Charlotte’s Web continued to help Heather Jackson’s son Zaki until he hit puberty. After his seizures returned, mom suffered a breakdown which neither prayer nor therapy could heal. That’s when she tried psilocybin, the compound found in psychedelic mushrooms that has been part of indigenous religious celebrations for centuries.
“Cannabis saved my kid, psychedelics saved me.”
As Jackson explained in a recent article: “Cannabis saved my kid, psychedelics saved me.”
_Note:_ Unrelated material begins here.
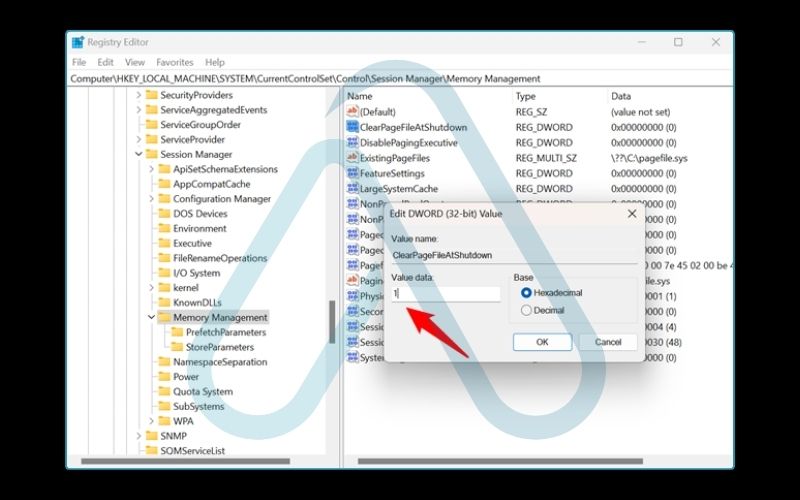Screen dimensions: 800x500
Task: Click the Value data input field
Action: [445, 294]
The research, which will appear soon in peer-reviewed articles, showed “broad therapeutic potential of psilocybin to produce lasting improvements in mental health symptoms,” including “persisting reductions in anxiety and depression, along with changes in many other facets of psychological health, well-being and spiritual well-being.”
Research also uncovered a variety of risks to a minority of patients who had negative experiences with psilocybin: 1% required medical care; nearly 4% needed psychiatric care for one to three days after taking the drug; fewer than 5% reported mood fluctuations.
Realm of Caring now continues the research through its sister organization, Unlimited Sciences, the only nonprofit authorized to conduct such work by Institutional Review Boards operating under FDA regulations, Lowe said.
Realm of Caring’s mission remains the same as a decade ago, even as the plants it researches change, he said. “Psychedelics are the next frontier for mental health treatment. As with cannabis, we’re bringing evidence-based education and awareness to the public.”